Over 2,700 beds in welcome centres.
As temperatures plunge and rain turns more frequent, Milan is moving to provide a dry roof for the homeless on the city streets.
Sleeping places for 2,780 – that’s more than double the 2011 figure – should be ready to open on 15 November, distributed among the several homeless centres around the city. The principal shelter, Casa Jannacci in Via Ortles, will have 620 beds available this year, up from last year’s 487.
From 15 November, Milan’s other major help centre at the central railway station will be open until midnight, seven days a week. The 13,500 homeless or needy who turn to its staff each year for help are put in touch with city social services, told where to find a bed for the night and a meal, and where they can take a shower.
There will also be eight daytime shelters, five of them with free access and the other three to accept people sent by the city’s social services. City hall is also seeking to recruit more volunteers among the public, families with a room to spare for somebody in need.

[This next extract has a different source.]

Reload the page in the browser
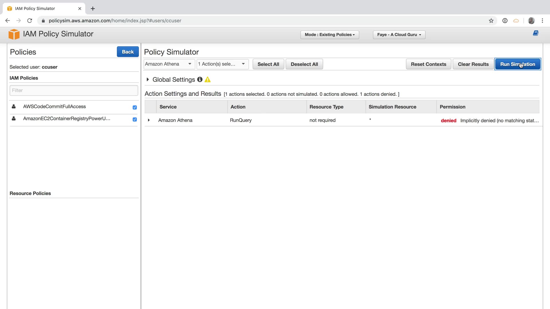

And an emergency line is open on the phone numbers 02 8844 76-45, -46, -47, -48 and -49 where the public can also call in to report incidents of people on the streets in need of help.
With support from non-profit NGOs, associations and cooperatives, Milan will be able to deploy four mobile help units along tram and trolleybus lines, 18 night-time mobile units (two more than in 2015) and two mobile units for immediate medical help – one from the Italian volunteer doctors’ association and one from the Red Cross.
City hall has already started the distribution of “health cards” to all the city’s homeless, containing necessary data about their health, to speed up treatment in case of a medical emergency.
Councillor Pierfrancesco Maran, reporting to the city commission planning the initiatives for the homeless, said the municipality had hoped to use the former Expo base camp in Rho, the former hospital in Garbagnate or the former military hospital in Baggio. He urged the Lombardy regional government, which had refused to open these structures to immigrants, to allow the city to use them for residents who have been evicted because no longer able to pay their rent or mortgage.
Milan has invested €154 million over the past five years for residents’ income support, Maran added, and is expecting a further €8.4 million from central government for this purpose.